Exercise aim
Please rewrite the lines between the one holding "Describe the element" and the one holding "at that location.", inclusive, changing "screenshot" to "screen capture" and leaving everything else the same. Omit the pictures.

Provided records
________________________
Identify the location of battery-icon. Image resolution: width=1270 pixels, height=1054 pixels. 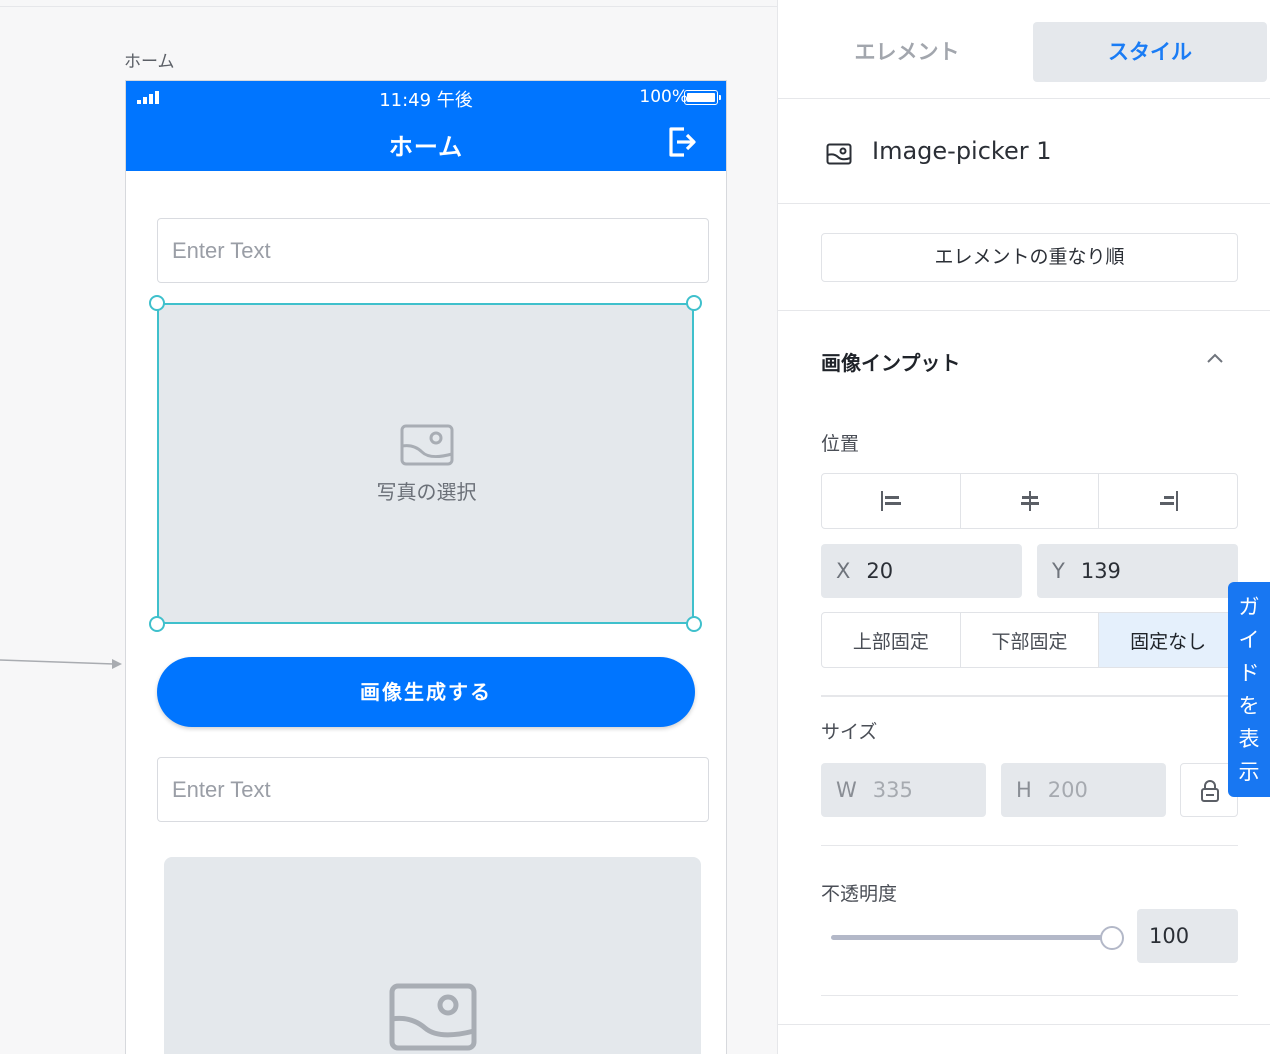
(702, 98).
________________________
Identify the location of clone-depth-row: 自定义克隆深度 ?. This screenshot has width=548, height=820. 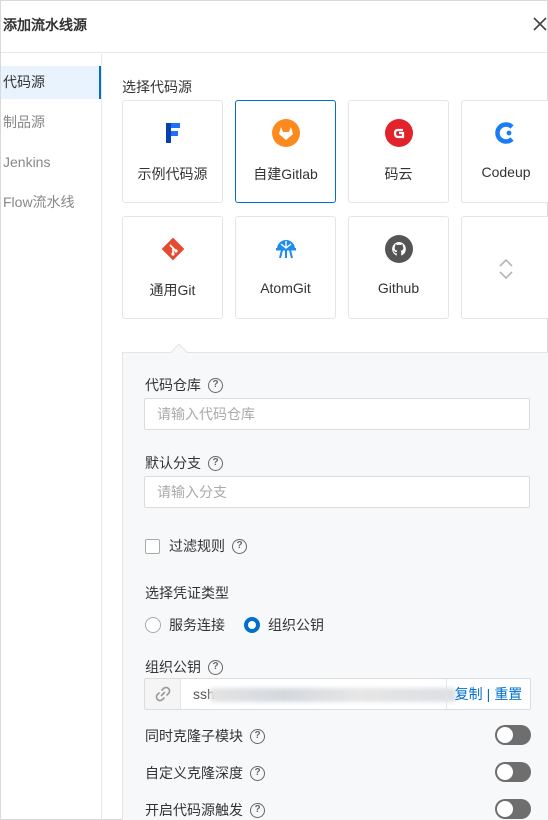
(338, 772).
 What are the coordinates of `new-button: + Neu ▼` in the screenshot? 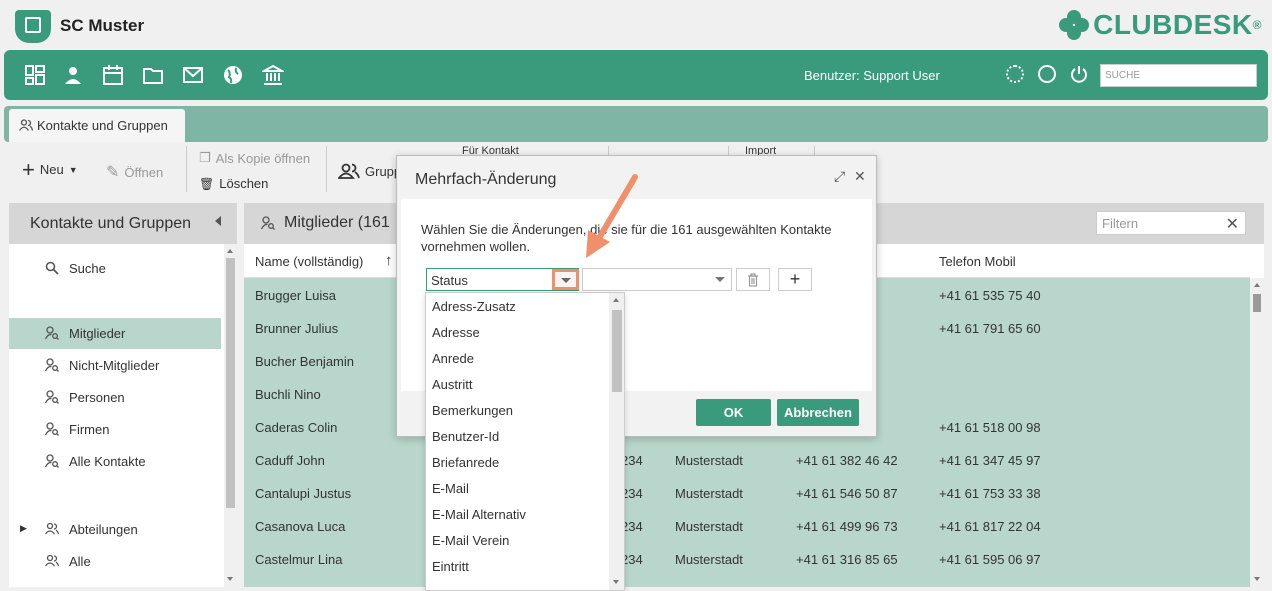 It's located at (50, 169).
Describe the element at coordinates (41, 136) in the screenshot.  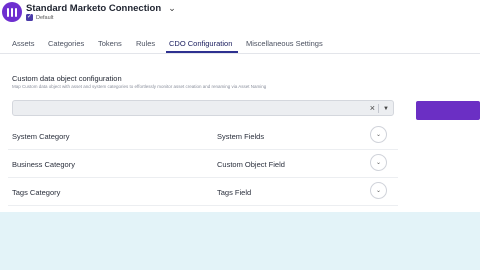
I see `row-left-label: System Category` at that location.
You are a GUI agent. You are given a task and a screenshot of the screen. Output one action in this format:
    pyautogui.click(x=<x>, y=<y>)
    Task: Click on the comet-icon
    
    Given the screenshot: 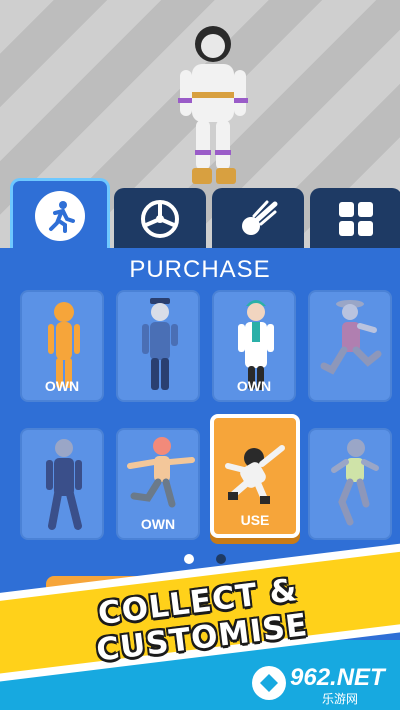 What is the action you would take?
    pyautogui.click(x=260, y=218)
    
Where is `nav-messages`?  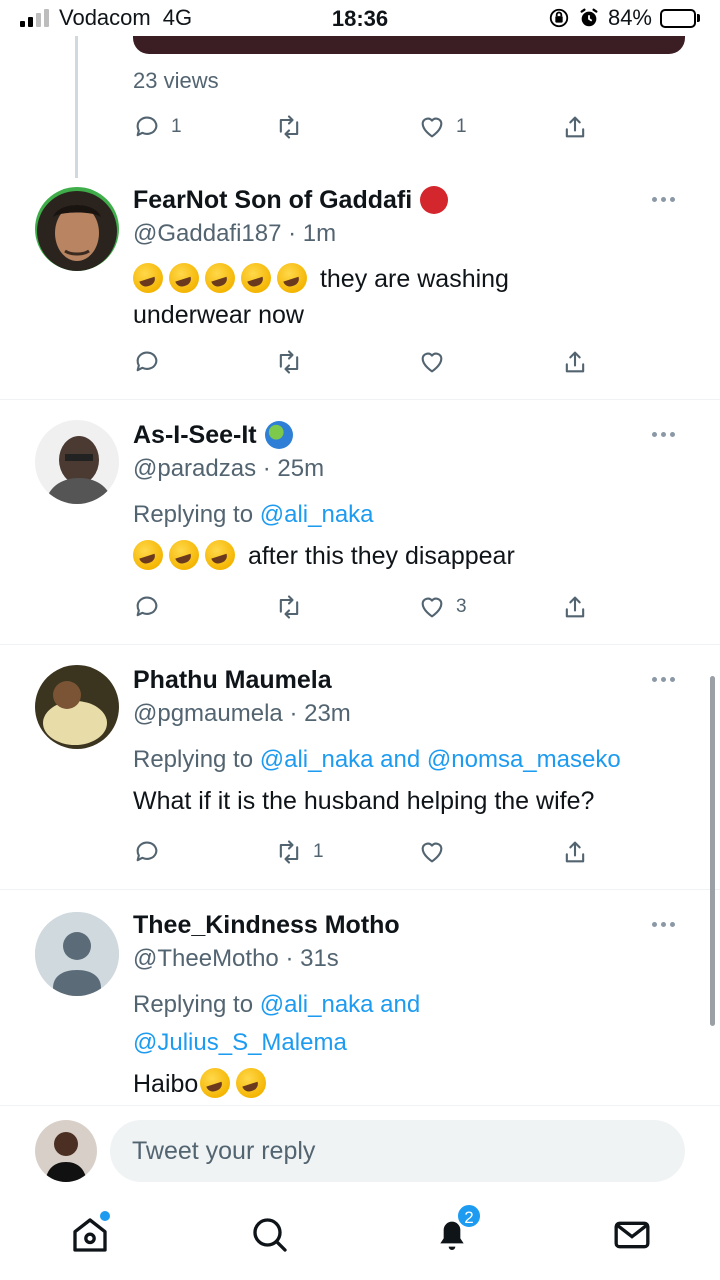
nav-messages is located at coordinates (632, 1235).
________________________
Output for this exercise
Describe the element at coordinates (41, 136) in the screen capture.  
I see `row-left-label: System Category` at that location.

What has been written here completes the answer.